You're moving way too fast - break it down into much smaller steps. If he's only glancing at you now, there's no way you're going to get extended eye contact out of him without working up to that.
I also make my dogs sit and wait to be released to eat after I put their bowls on the floor. If he's able to hold the sit after you've set down the bowl, release him the SECOND he glances at you. Do that for every meal for at least a few days. Once he learns that eye contact is what "makes" you release him to eat, he'll start offering it sooner. Don't ask for more eye contact until he's looking at you right away when you set down the bowl. You want him to be successful at each step before you start to increase the difficulty. From there you can wait for 1 or 2 seconds of eye contact, then 3 seconds, then 5 seconds. Work up
gradually.
I can't get him to look at me at all when we work on training. I try treats and it works briefly.
Then work on eye contact
outside of training. When I get a new puppy I wear my treat bag from the time I get home from work until bedtime. I mark and reward everything puppy does that I like and want to encourage. This is called "capturing" behaviors - you're not giving any commands, you're just reinforcing behaviors the dog is offering naturally. The more your reward him for eye contact, the more he's going to look at you.
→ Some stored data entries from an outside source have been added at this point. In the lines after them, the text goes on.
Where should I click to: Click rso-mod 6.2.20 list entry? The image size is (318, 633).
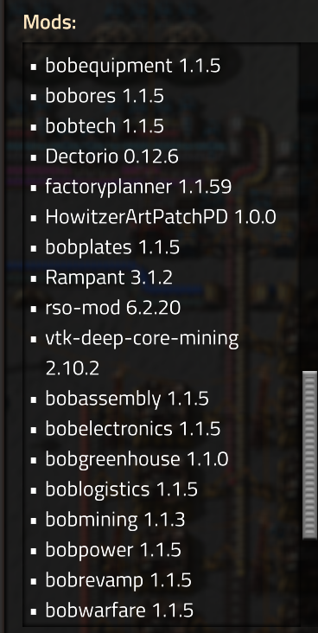(113, 308)
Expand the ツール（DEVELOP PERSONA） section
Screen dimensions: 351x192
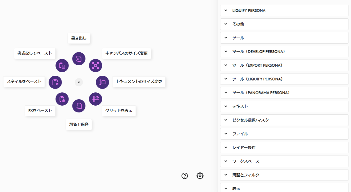284,52
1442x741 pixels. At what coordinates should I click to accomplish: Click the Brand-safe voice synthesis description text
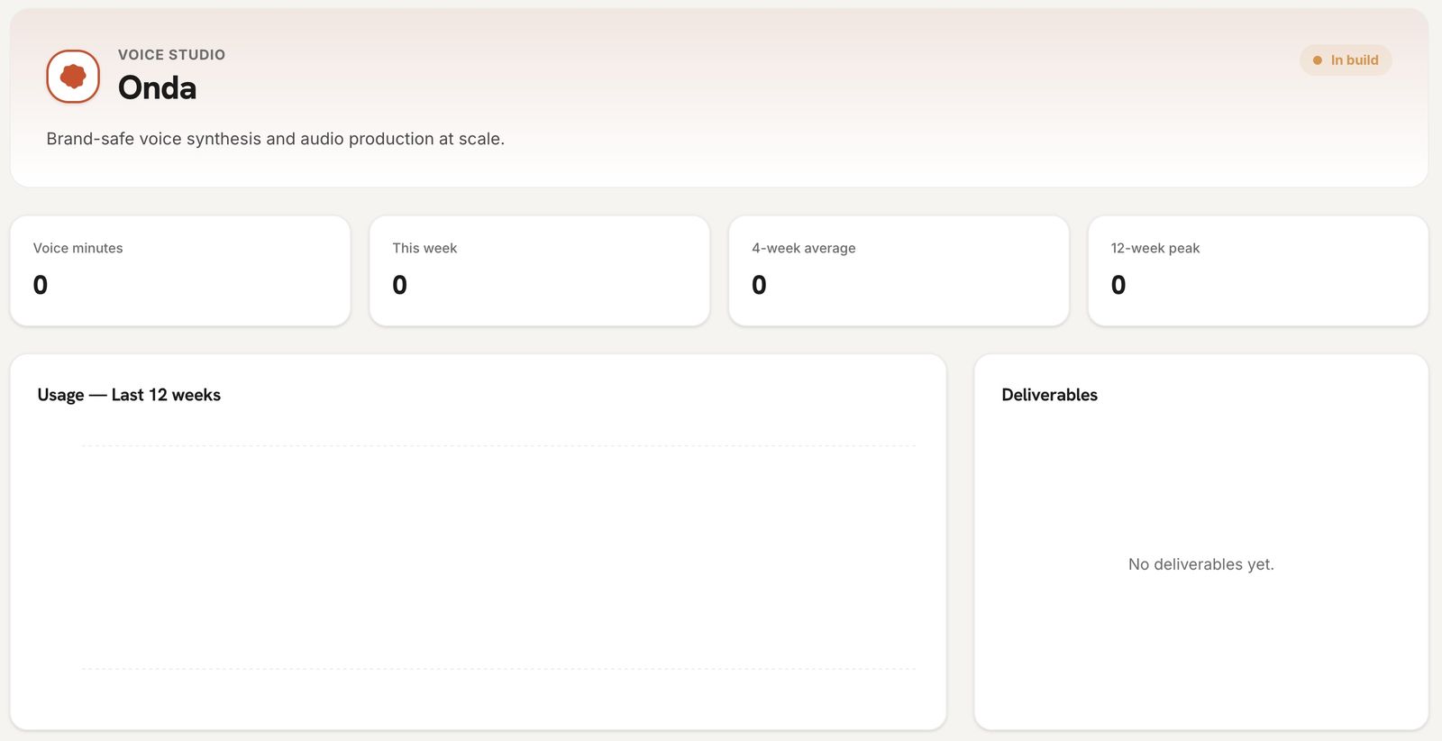click(275, 139)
Start requiring eye contact for EVERYTHING. Going outside (door doesn't open until he looks at you), coming into the house (ditto), before you throw a ball or initiate tug play, before putting his leash on, before you give him a bone or bully stick, everything you can think of. This will make eye contact a default behavior. I also teach my dogs to look at me with the "watch" command, but most of the time I expect them to look at me even when I haven't told them to, and because they have such a strong foundation of being reinforced for doing so, that's what they'll do in the absence of a cue. I can walk to the back door with them and just stop and stand there doing nothing and they'll sit and look at me because they know that's what makes me open the door.
In our house bully sticks are the most prized treat. I would stand there with one in each hand and wait for them to stop staring at it and look at me, then "yes!" and I'd hand it over. Gradually, over time, I worked up to where I can put it right in front on their nose, I can wave the sticks around, but they must keep eyes locked on mine in order to get it. If they grab at it before I've released them to take it, if they stare at it instead of me, they won't get it.
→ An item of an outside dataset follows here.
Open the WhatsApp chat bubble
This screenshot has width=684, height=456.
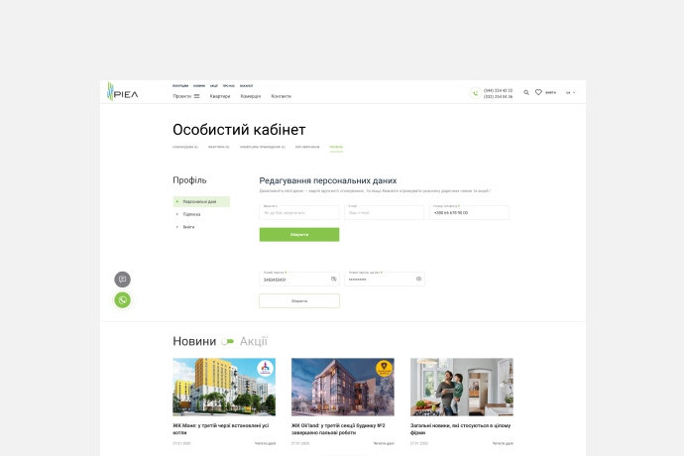[122, 299]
This game is great for teaching a default leave it and default eye contact:
It's a default because you're not telling the dog to leave the food alone, you're letting him figure out that backing away from it is what makes you give it to him. I did this with Halo when she was a puppy, she had some of her lunch kibble every day playing this game. Once he learns not to paw at your hand or try to get at the food, you can add eye contact - he needs to back away from the food and look at you, and then you can start feeding him from your hand.
How old is he? We got Halo at 10 weeks old, and she started puppy class 3 weeks later. The first week she was not so good, but by week 2 she was able to hold a down, off leash, in a room full of people and other puppies, and give me eye contact with food on the floor in front of her:
And here I have food in each hand:
The more you can make eye contact work to get him what he wants, the stronger the behavior will be.